Premier Brisbane trainer Robert Heathcote has welcomed stable stars Buffering and Solzhenitsyn back to training to get ready for an assault on Group One races in Melbourne.
Both were given a few weeks off after running in the Stradbroke Handicap won by Linton on June 8 in which Buffering was second and Solzhenitsyn fifth.
Solzhenitsyn won the Toorak Handicap at Caulfield last spring but Buffering is still languishing as possibly the country's most deserving horse not to have won at the highest level.
The winner of more than $2.5 million prize money, Buffering has nine Group One minor placings to his name and Heathcote is determined to get a win on the board.
"They had their first morning back and they look in sensational order," Heathcote told Melbourne's RSN Sport Radio.
The A J Moir Stakes, which Buffering won in 2012, has been upgraded to Group One level this year and is again a target race along with the Manikato which has had a prize money boost to $1 million.
"In recent years we've gone down and he's won first-up at the Valley, the McEwen (Stakes) two years ago and then the Moir Stakes last year, and then we've gone onto Caulfield for the Schillaci," Heathcote said.
"I'm not so sure that the Schillaci will be on his agenda this year.

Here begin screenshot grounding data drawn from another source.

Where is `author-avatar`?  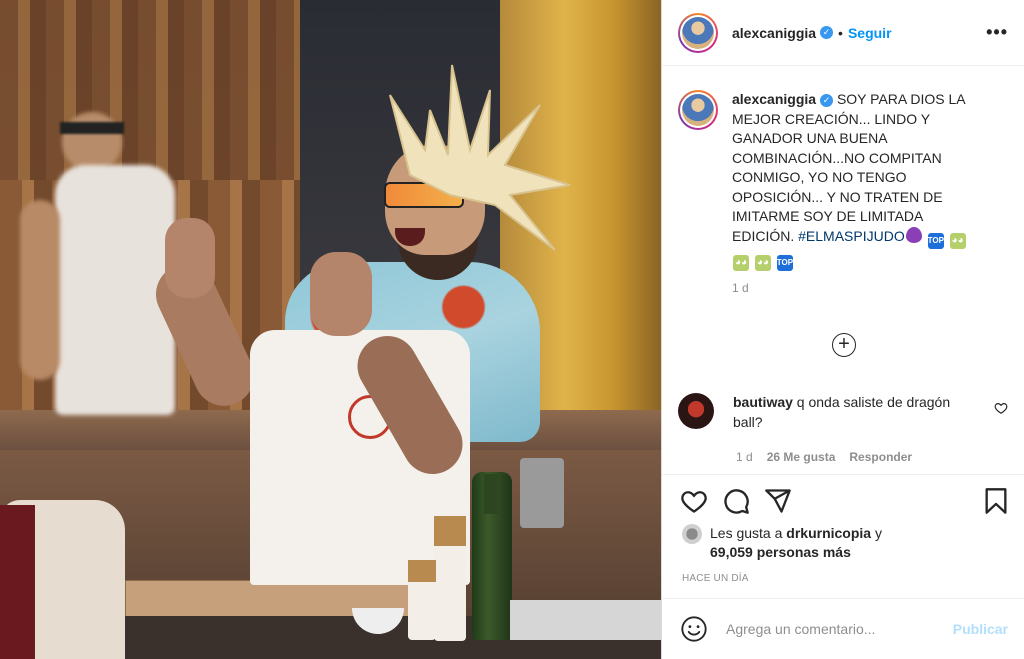 author-avatar is located at coordinates (698, 32).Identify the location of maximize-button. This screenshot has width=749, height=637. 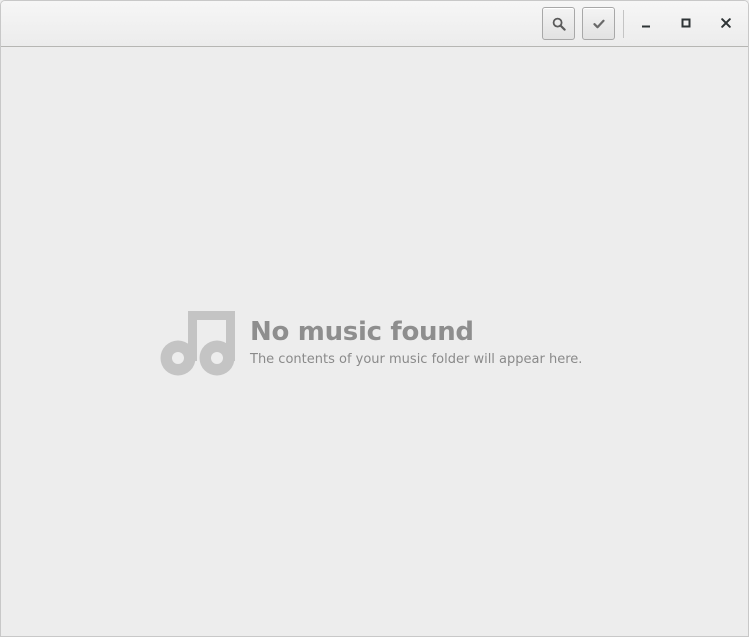
(686, 23).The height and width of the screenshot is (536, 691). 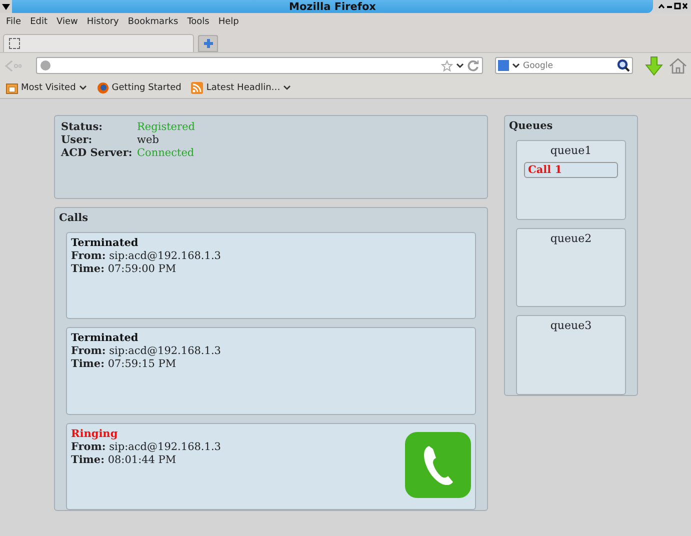 I want to click on call-card: Terminated From: sip:acd@192.168.1.3 Time: 07:59:15 PM, so click(x=271, y=371).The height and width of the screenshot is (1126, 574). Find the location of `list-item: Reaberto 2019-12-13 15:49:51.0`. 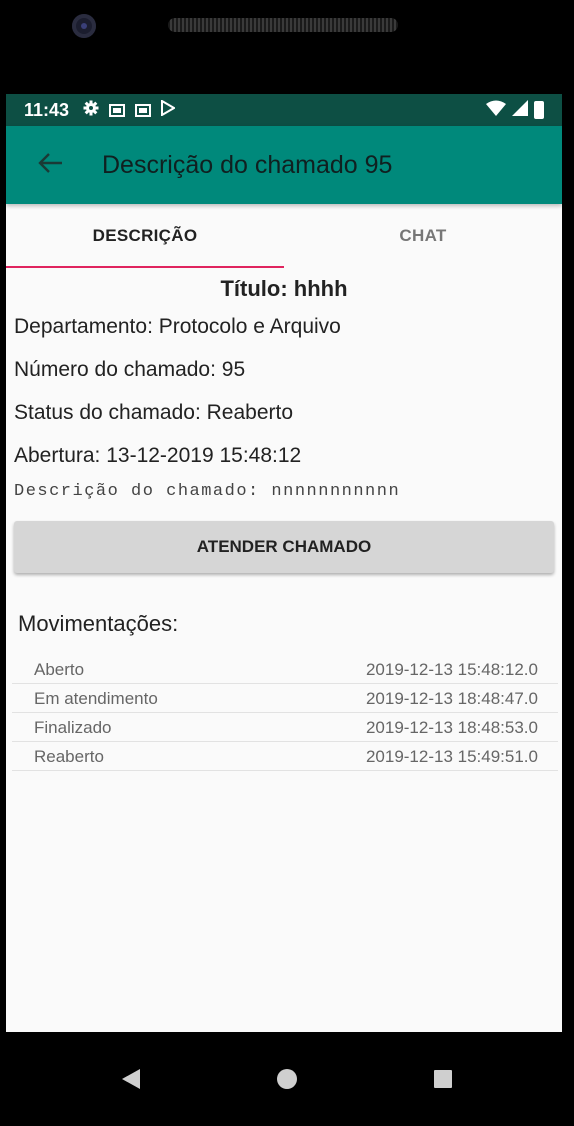

list-item: Reaberto 2019-12-13 15:49:51.0 is located at coordinates (285, 756).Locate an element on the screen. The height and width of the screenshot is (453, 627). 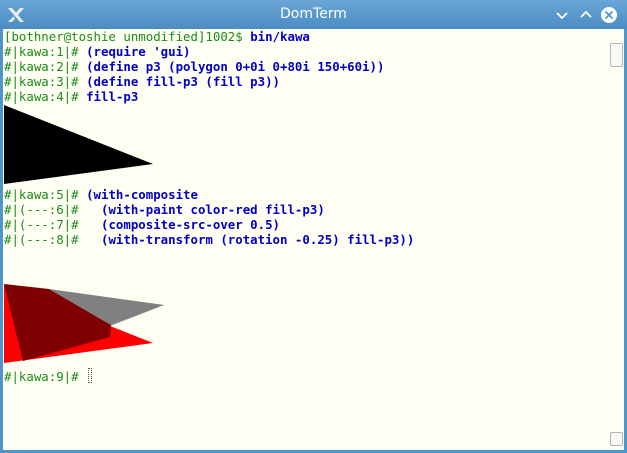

Well see how he does after the Moir, but he's proved that he races really well fresh, so we may just target the Group Ones this year."
The Moir Stakes is on September 27 with the Manikato Stakes on October 25, the night before the Cox Plate.
Heathcote said Solzhenitsyn had not been over-taxed in the autumn and winter and he expected him to shine again.
"He didn't have a overly hard campaign through the winter, which culminated with an excellent run in the Stradbroke and I'm confident that, once again, we'll see Solzhenitsyn at his best in the spring," he said.
Heathcote said Fire Up Fifi would also be on his Melbourne team with the Group One Myer Classic her aim.